> EXERCISE REQUIREMENTS: Repeat only the lines from the one containing "Where should I click to: Apply" to the final line below, exactly as they read, and leave every picture out.

> DATA SHOWN:

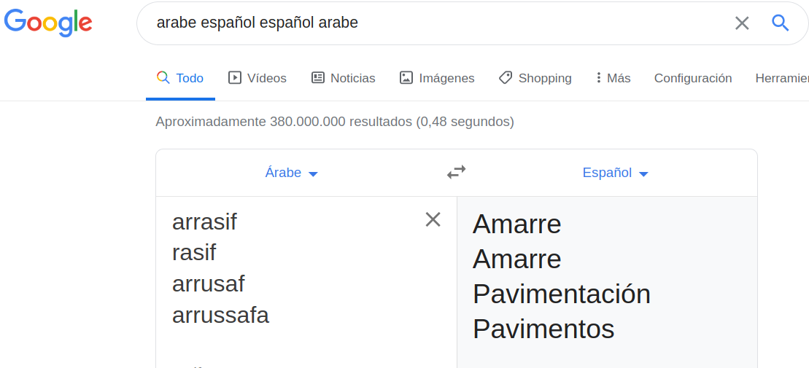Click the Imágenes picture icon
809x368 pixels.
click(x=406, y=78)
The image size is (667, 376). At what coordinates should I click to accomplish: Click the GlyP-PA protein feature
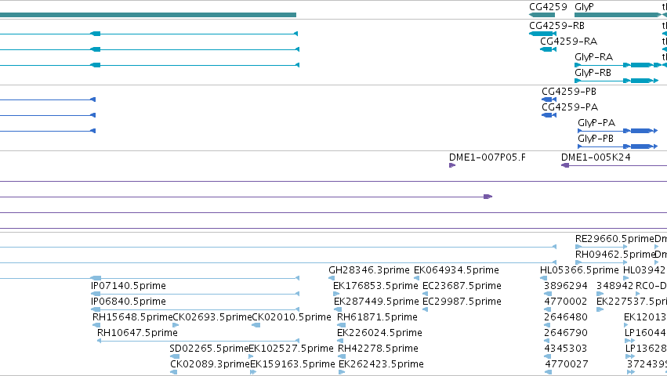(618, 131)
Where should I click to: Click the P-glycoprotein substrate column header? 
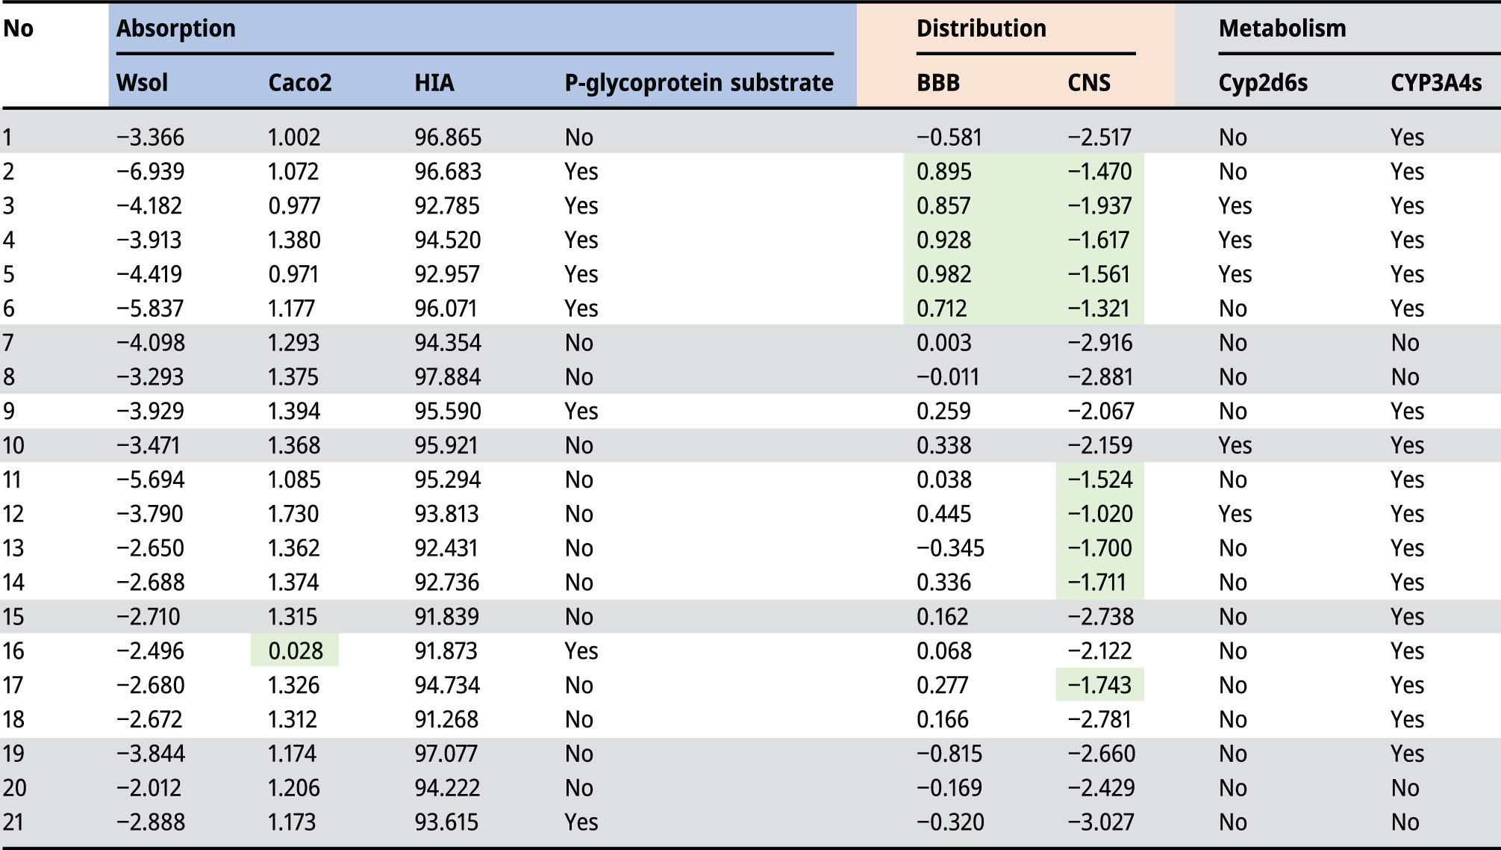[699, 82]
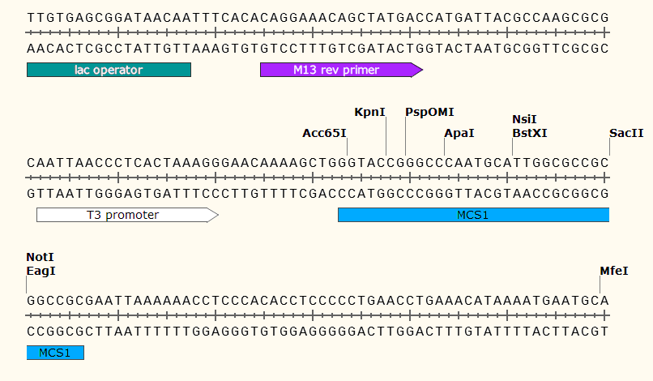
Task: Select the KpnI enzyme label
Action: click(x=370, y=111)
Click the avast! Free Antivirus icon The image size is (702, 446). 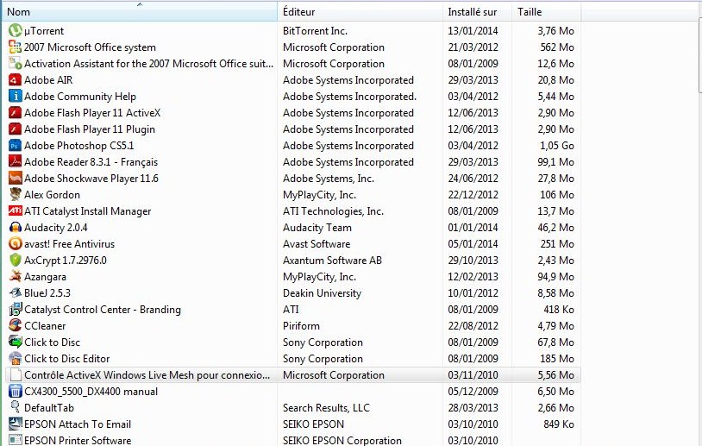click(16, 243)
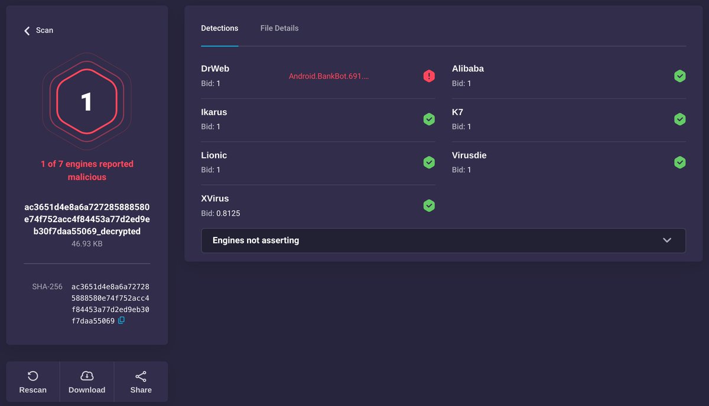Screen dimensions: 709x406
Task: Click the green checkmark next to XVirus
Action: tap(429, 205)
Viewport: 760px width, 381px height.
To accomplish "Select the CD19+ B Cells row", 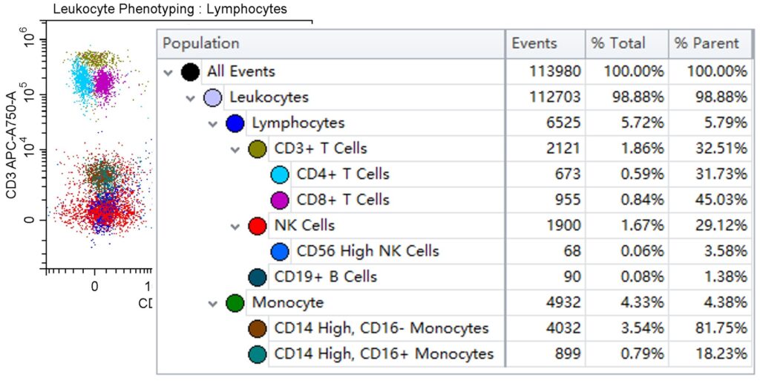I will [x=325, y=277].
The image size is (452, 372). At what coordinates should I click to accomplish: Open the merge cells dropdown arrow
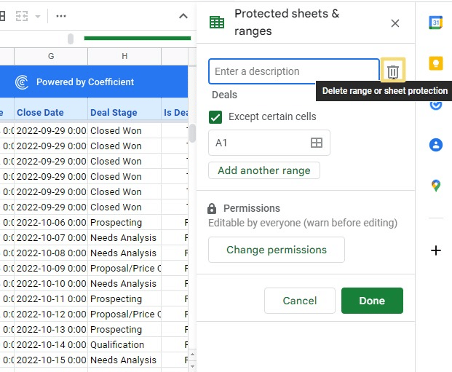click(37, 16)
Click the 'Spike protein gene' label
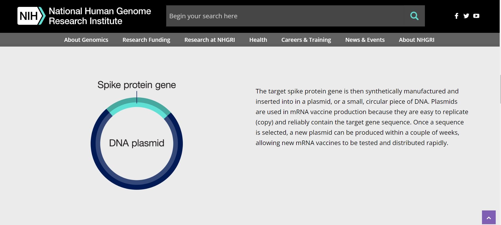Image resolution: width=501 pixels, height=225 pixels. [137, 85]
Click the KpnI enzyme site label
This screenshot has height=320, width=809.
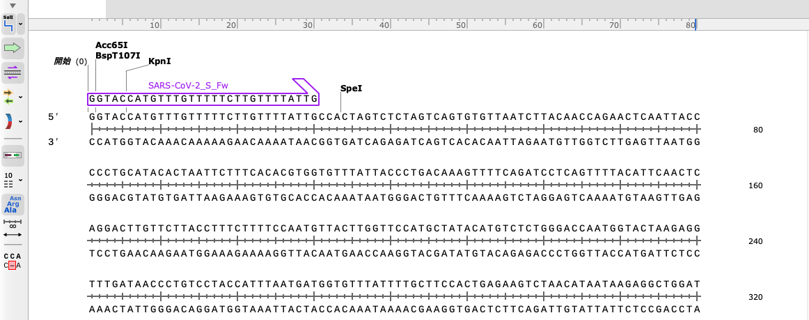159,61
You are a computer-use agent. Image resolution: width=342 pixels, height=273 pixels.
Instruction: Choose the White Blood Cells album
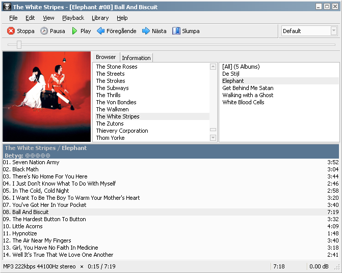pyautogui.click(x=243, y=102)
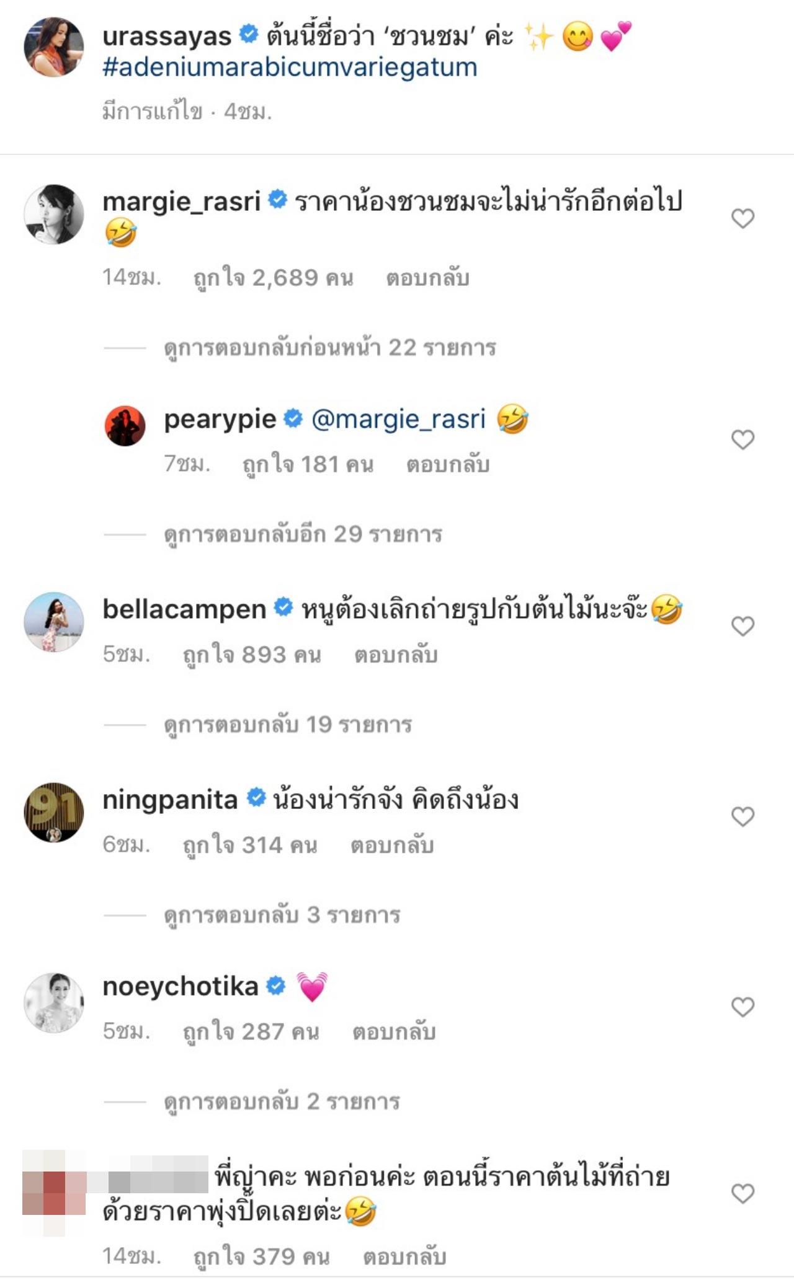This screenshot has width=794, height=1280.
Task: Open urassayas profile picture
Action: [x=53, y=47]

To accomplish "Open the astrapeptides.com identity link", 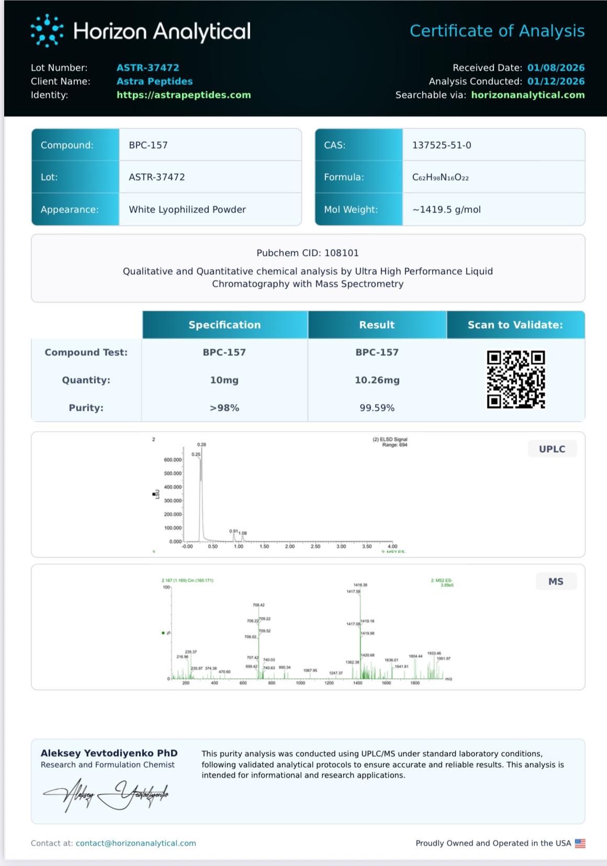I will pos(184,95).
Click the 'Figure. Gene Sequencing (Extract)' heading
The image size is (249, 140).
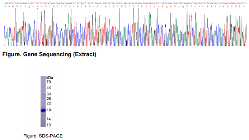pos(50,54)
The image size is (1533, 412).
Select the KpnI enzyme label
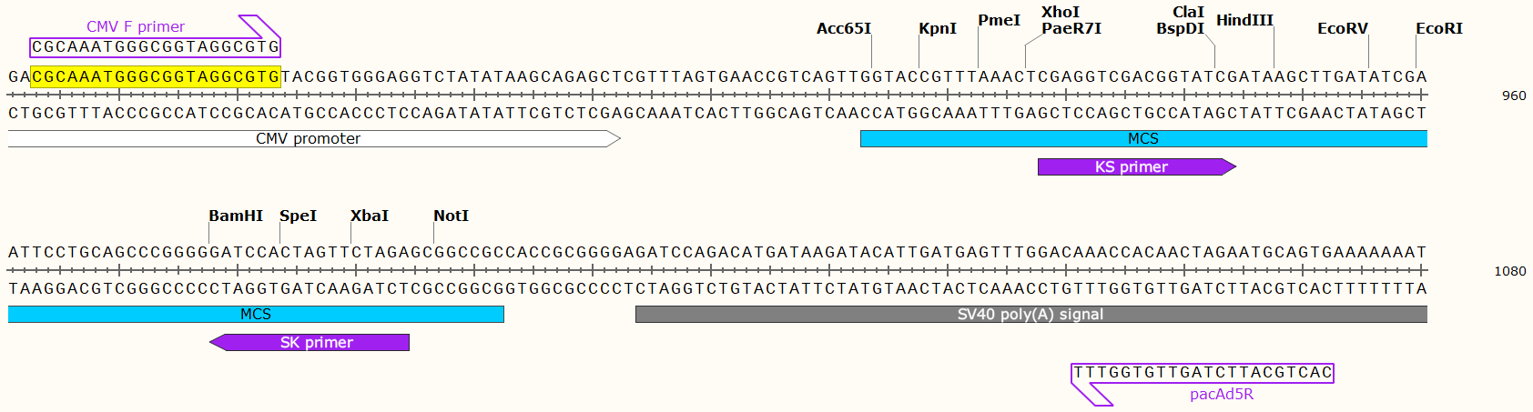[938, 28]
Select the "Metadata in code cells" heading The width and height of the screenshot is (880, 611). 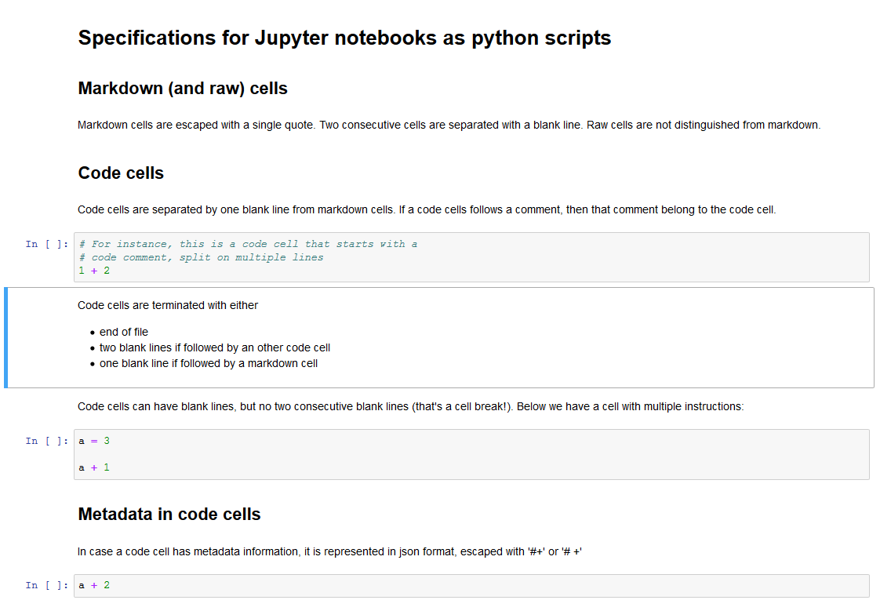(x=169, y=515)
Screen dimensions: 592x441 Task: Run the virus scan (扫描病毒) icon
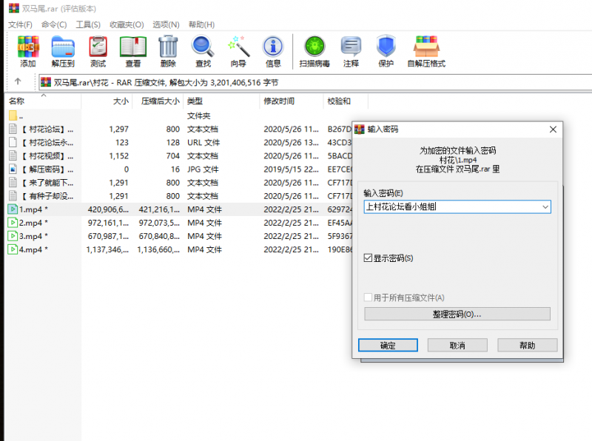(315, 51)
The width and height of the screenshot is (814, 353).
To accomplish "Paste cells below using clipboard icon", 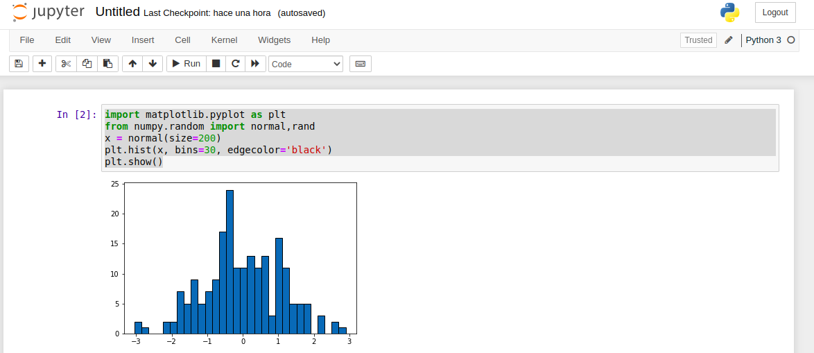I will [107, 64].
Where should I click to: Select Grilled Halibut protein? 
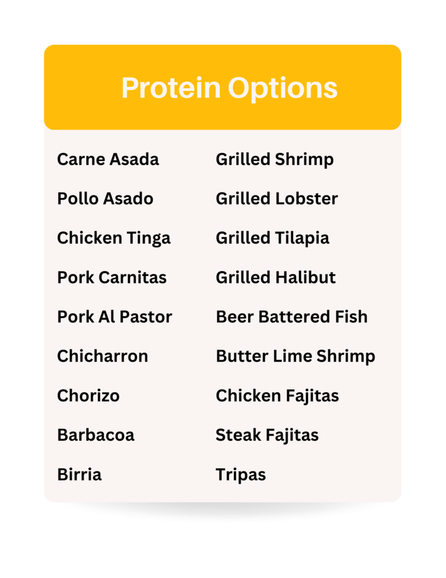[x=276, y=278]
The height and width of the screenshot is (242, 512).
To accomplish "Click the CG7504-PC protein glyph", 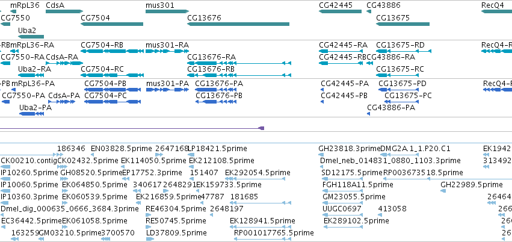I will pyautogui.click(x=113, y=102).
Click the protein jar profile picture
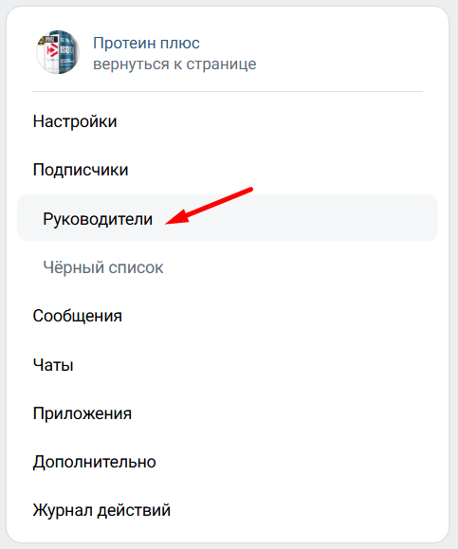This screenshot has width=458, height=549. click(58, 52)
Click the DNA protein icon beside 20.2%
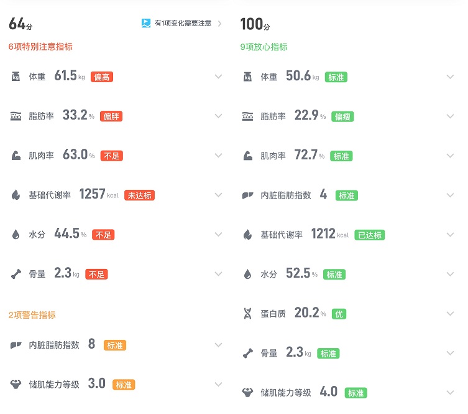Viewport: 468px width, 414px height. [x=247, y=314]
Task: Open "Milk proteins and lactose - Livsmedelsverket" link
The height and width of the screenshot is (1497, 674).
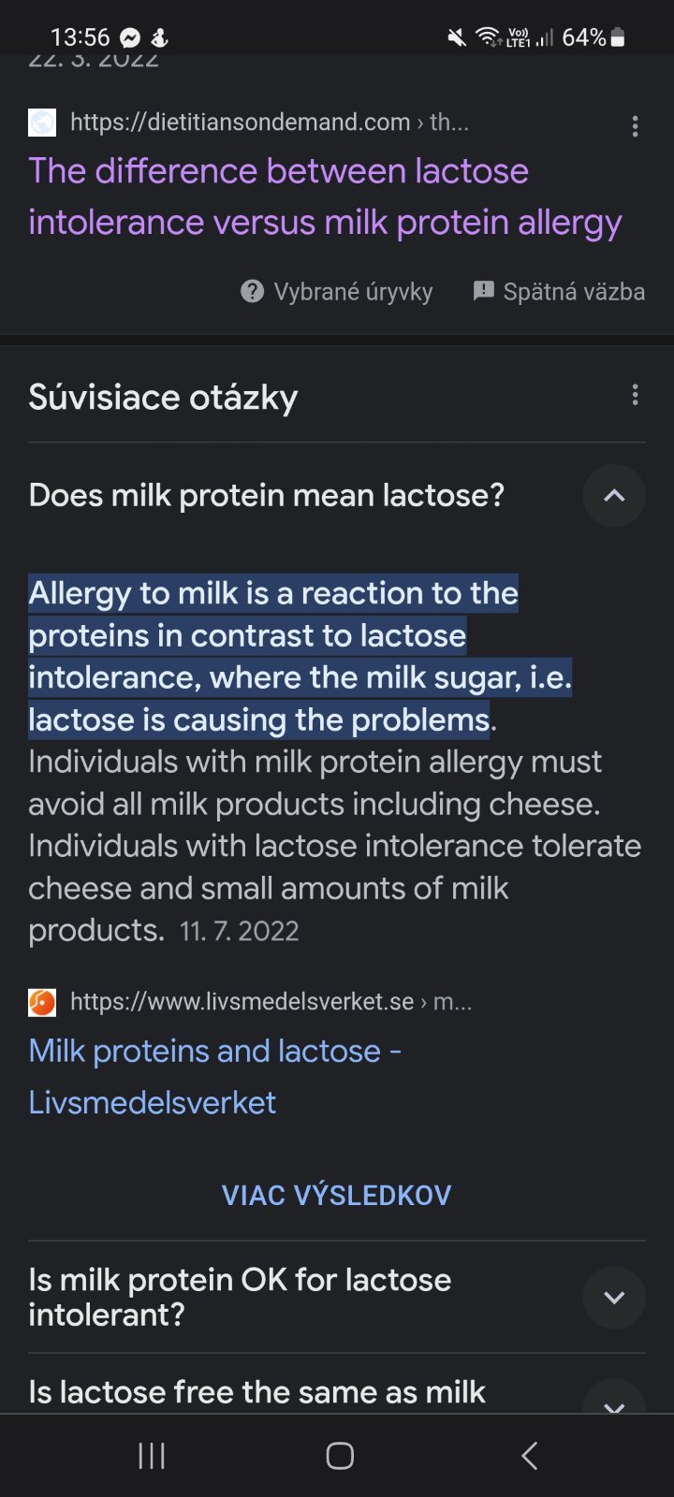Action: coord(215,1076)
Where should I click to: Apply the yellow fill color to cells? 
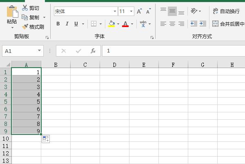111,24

> ANSWER SECTION:
Where should I click to: Apply the yellow fill color to cells? 
111,24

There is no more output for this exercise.